We all know that we should be saving money, but knowing where and how to save your money can be confusing. The two most common ways to save money are by using either a share certificate or a savings account. Understanding the differences between the two will help you decide which is the better option for you.
What is a Share Certificate?
A share certificate is a savings account with a fixed withdrawal date and interest rate. A fixed withdrawal rate means that once you put your money into the account, you cannot withdraw it for a certain period of time without paying a penalty. The trade-off is that you typically get a higher interest rate in a share certificate than you do in a standard savings account. The longer you agree to keep your money in a share certificate account, the higher the interest rate will be.
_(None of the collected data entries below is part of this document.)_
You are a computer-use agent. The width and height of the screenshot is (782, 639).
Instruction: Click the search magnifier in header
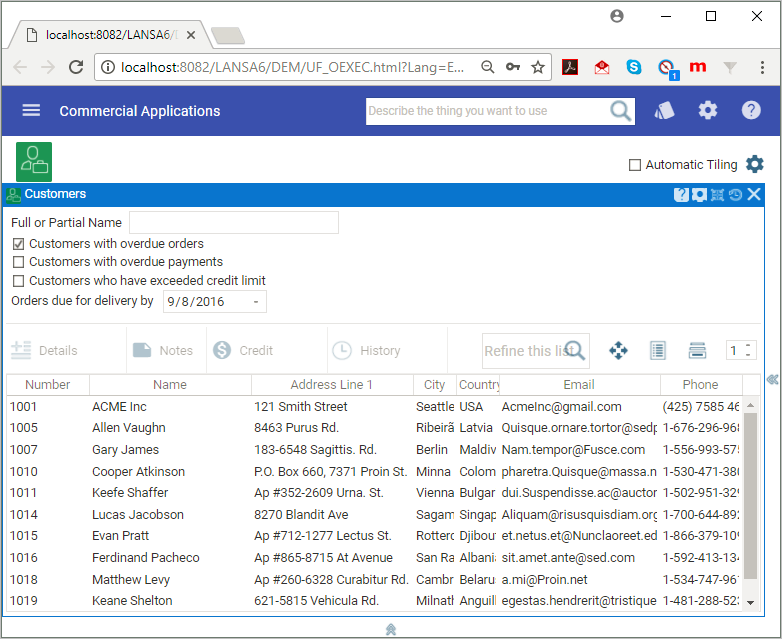(620, 111)
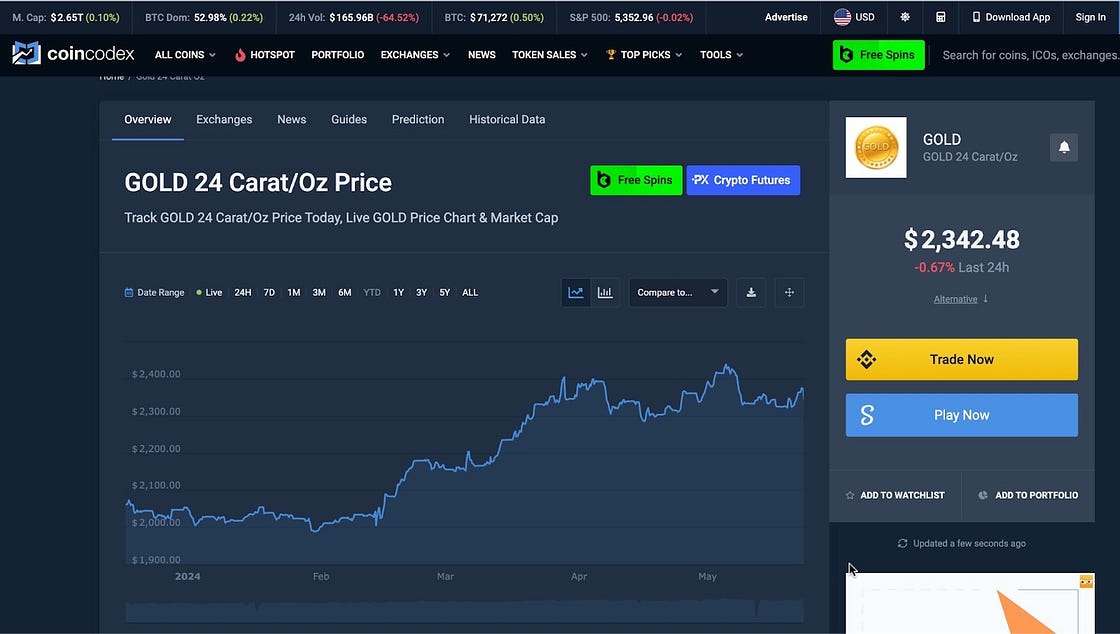The width and height of the screenshot is (1120, 634).
Task: Download chart data with the download icon
Action: [x=751, y=292]
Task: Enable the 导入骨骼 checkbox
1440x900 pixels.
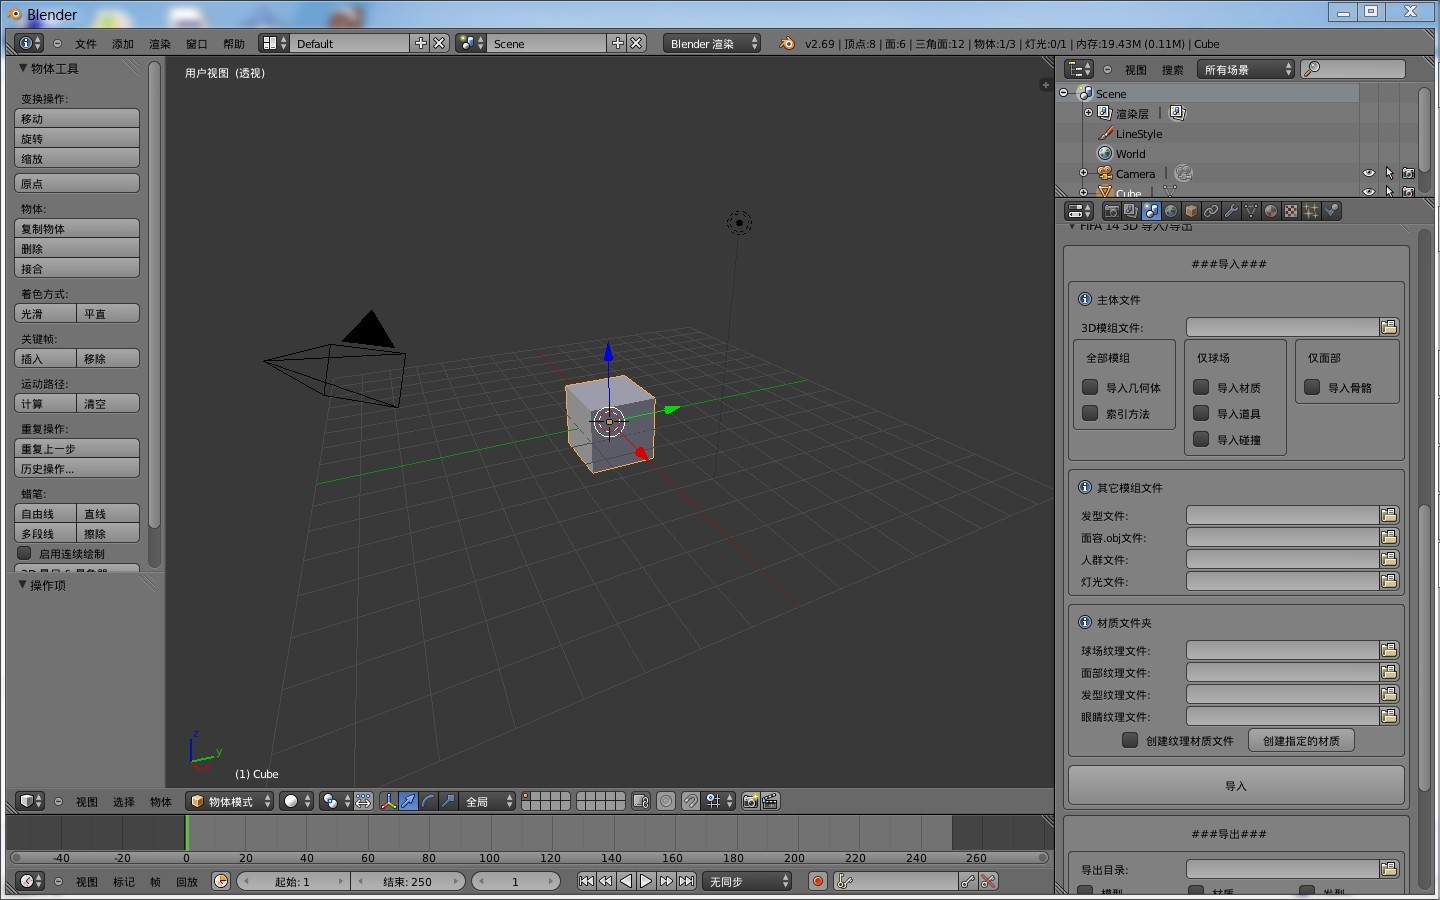Action: (1312, 387)
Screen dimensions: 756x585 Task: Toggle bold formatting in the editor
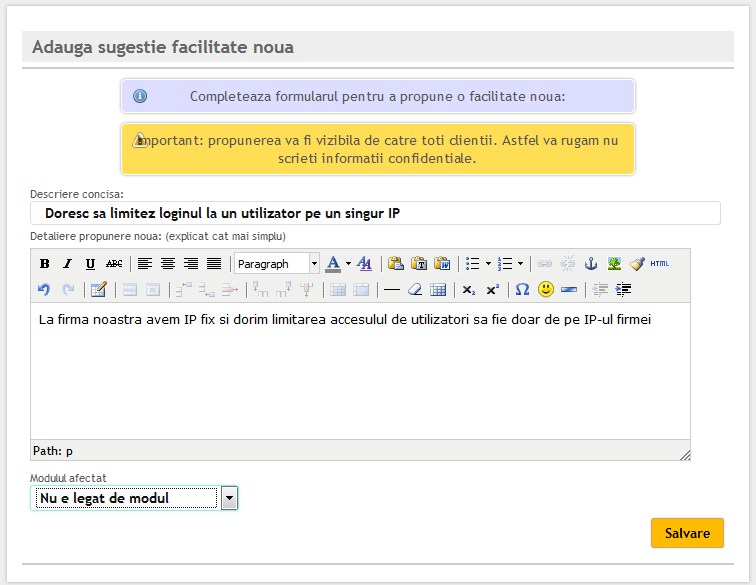click(44, 264)
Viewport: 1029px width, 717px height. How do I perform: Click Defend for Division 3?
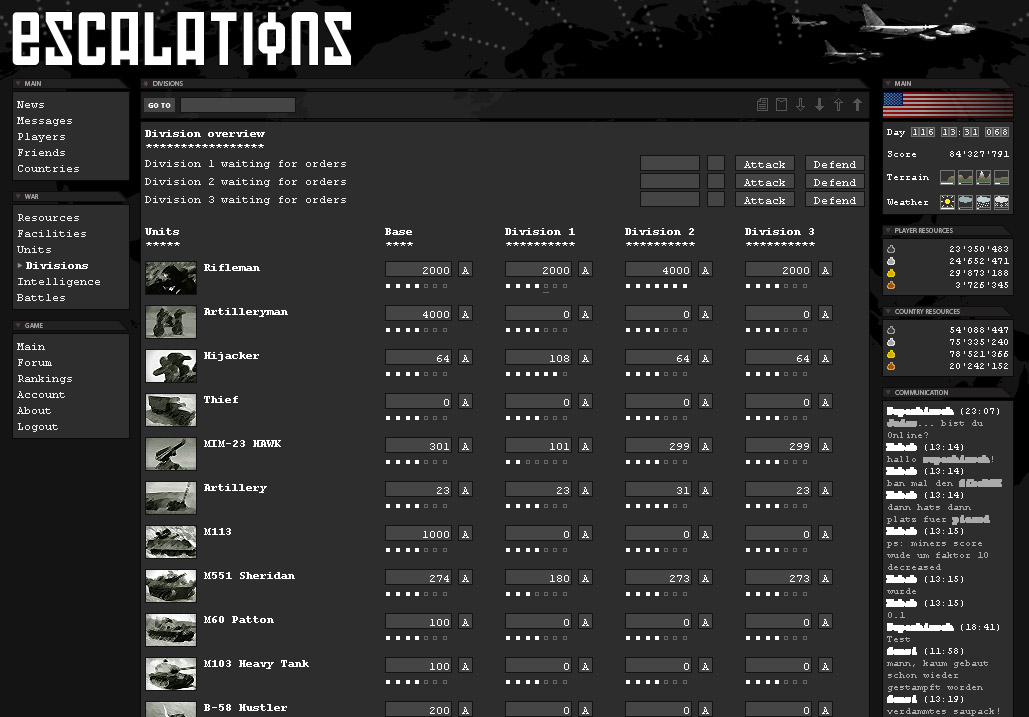tap(834, 200)
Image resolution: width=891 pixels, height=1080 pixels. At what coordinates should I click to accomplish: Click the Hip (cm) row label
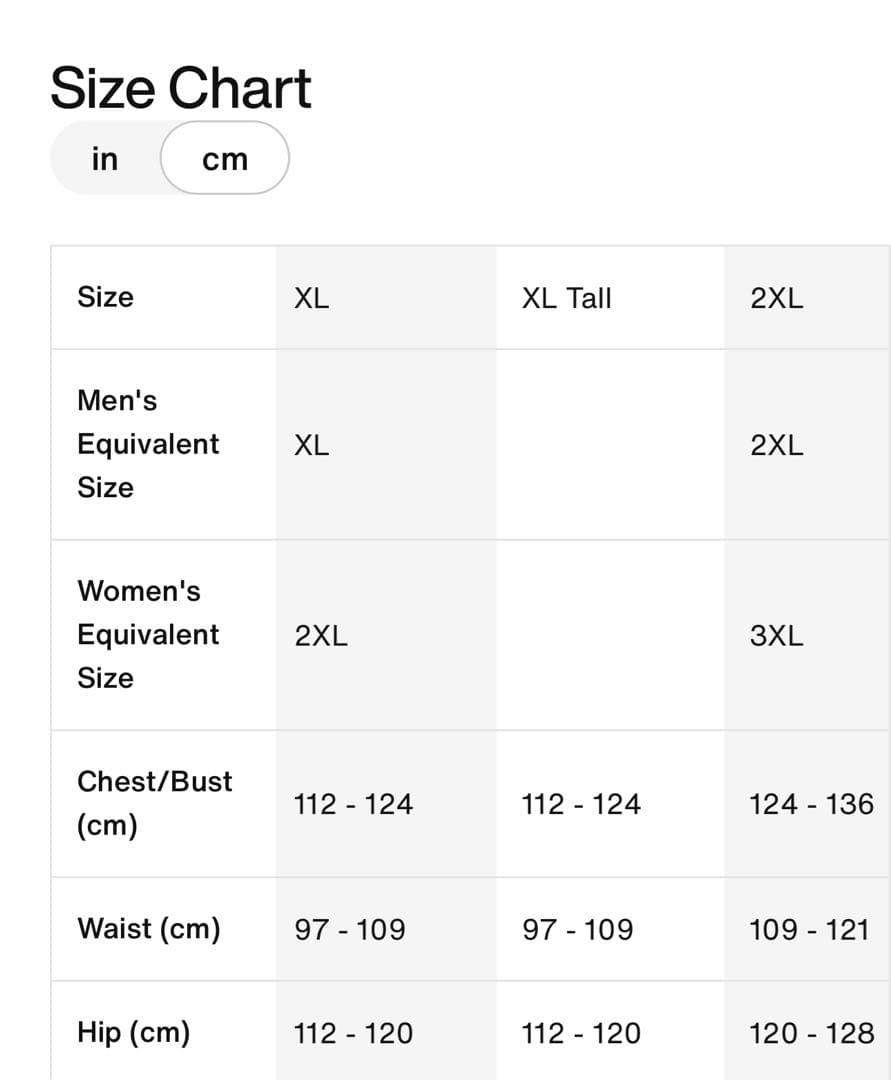133,1032
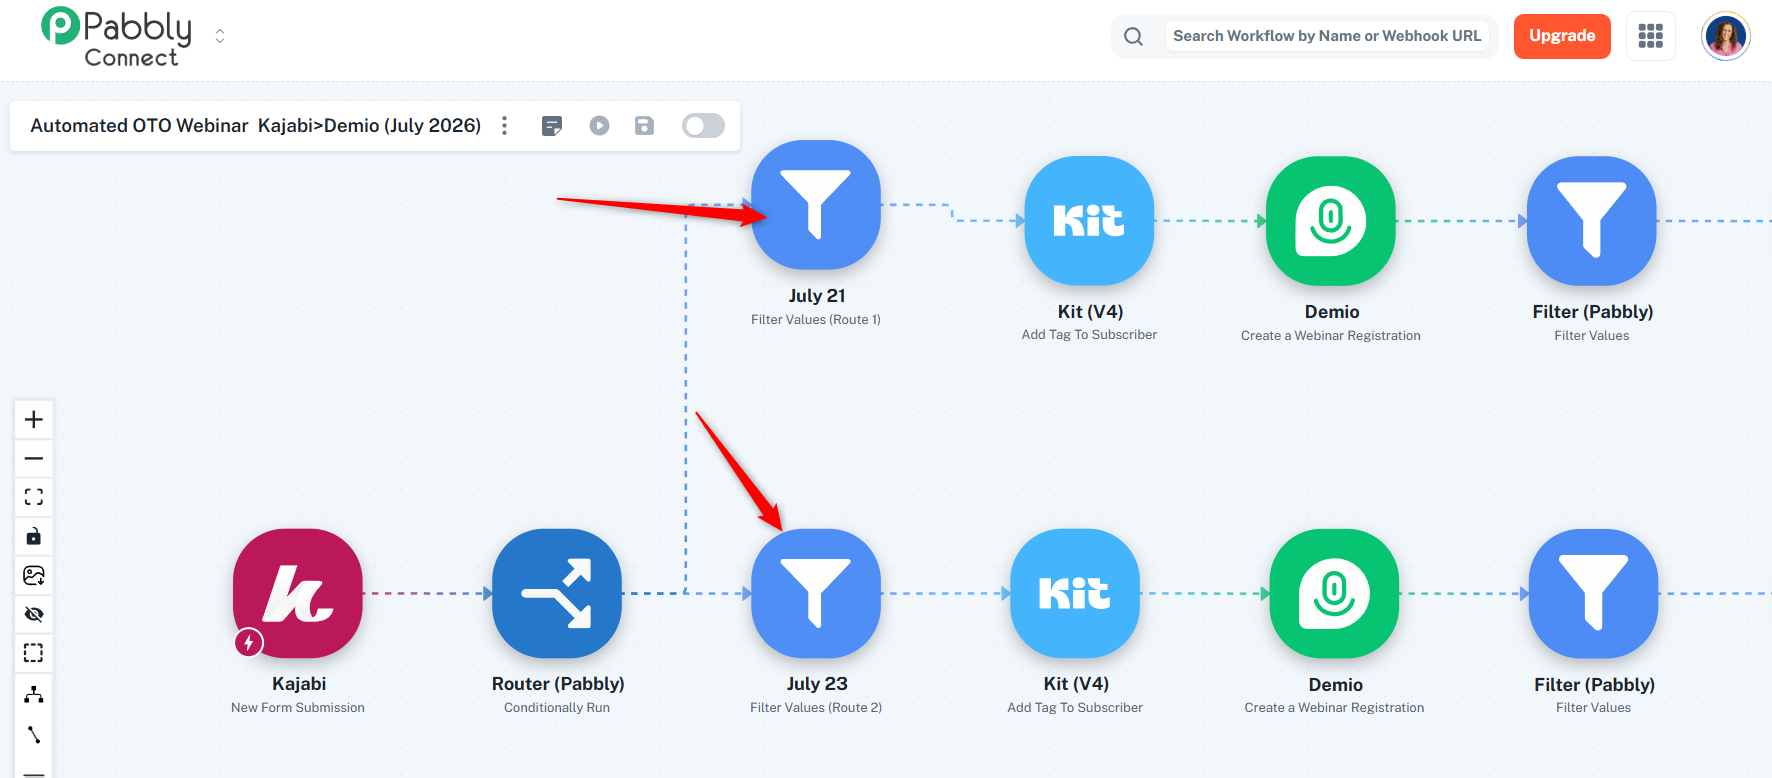Open the apps grid menu

pos(1651,36)
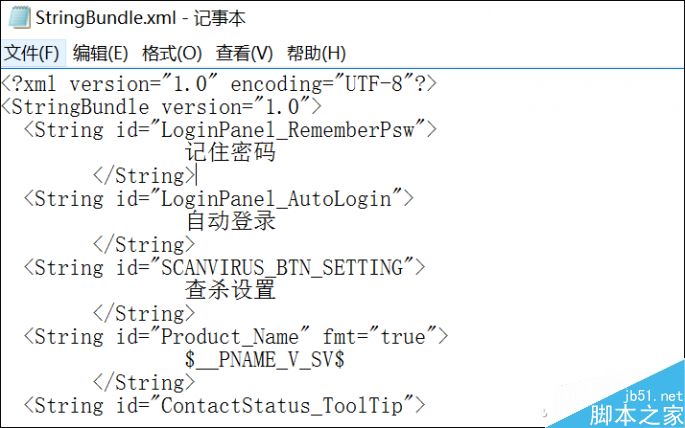685x428 pixels.
Task: Click the StringBundle version="1.0" tag line
Action: tap(161, 107)
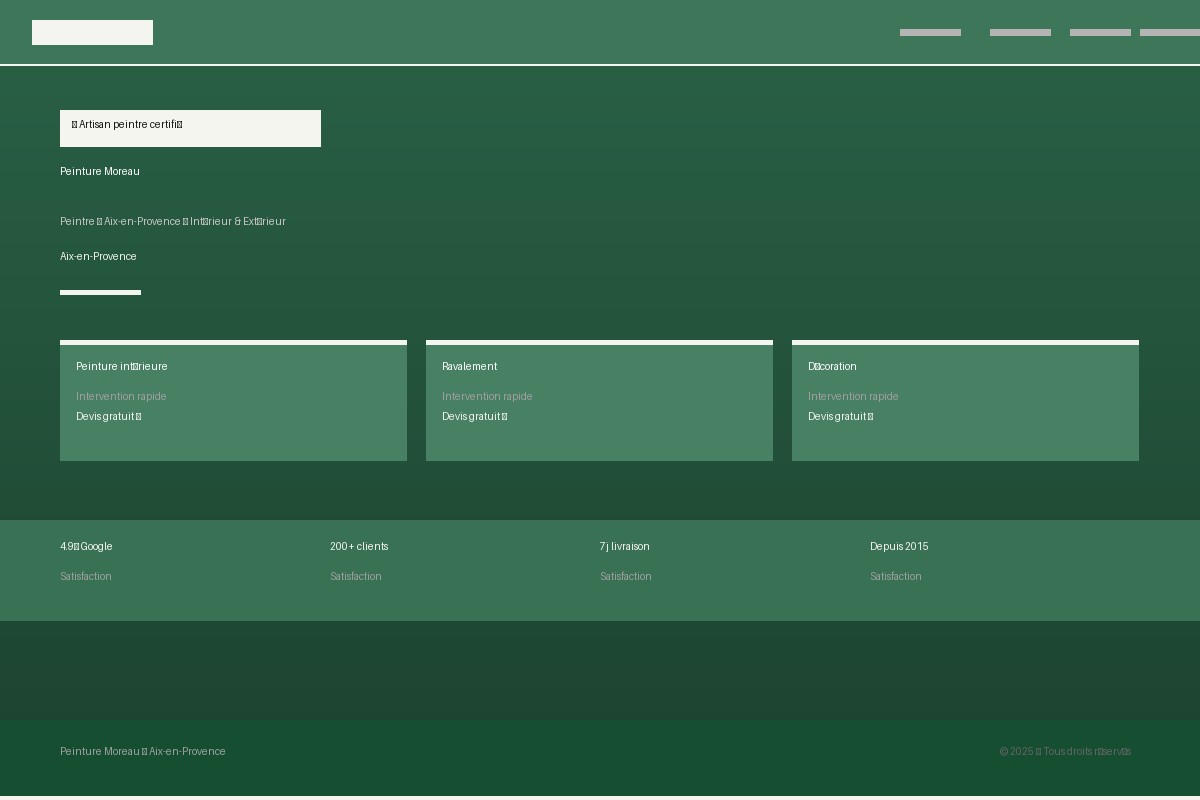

The withdrawal date associated with share certificates can range anywhere from a few days to 10 years. They are low-risk investments, especially because the NCUA insures them for up to $250,000.
What are the Benefits of a Savings Account?
A savings account allows you to deposit and withdraw your money relatively easily. Your deposited funds are typically available for withdrawal within a few days (if not the same day). There are usually no monthly fees associated with savings accounts, and you can link your paycheck to the account for automatic deposits. You will also accrue a small amount of interest on the money in the savings account.
Choosing a Share Certificate or a Savings Account: What’s the Difference?
The first major difference between a share certificate and a savings account is the accessibility of the money within the account. With a share certificate, you cannot withdraw your money at any time unless you’re willing to pay a penalty. You need to be able to keep the money in the account until the share certificate matures (meaning, you reach the withdrawal date). With a savings account, you can deposit and withdraw your money whenever you want.
The second major difference is the interest rate. Because your money is not easily accessible, share certificates typically have significantly higher interest rates than savings accounts do. The longer you are willing to commit your money to a share certificate, the higher your interest rate will be. While savings accounts will pay some interest, it is usually smaller.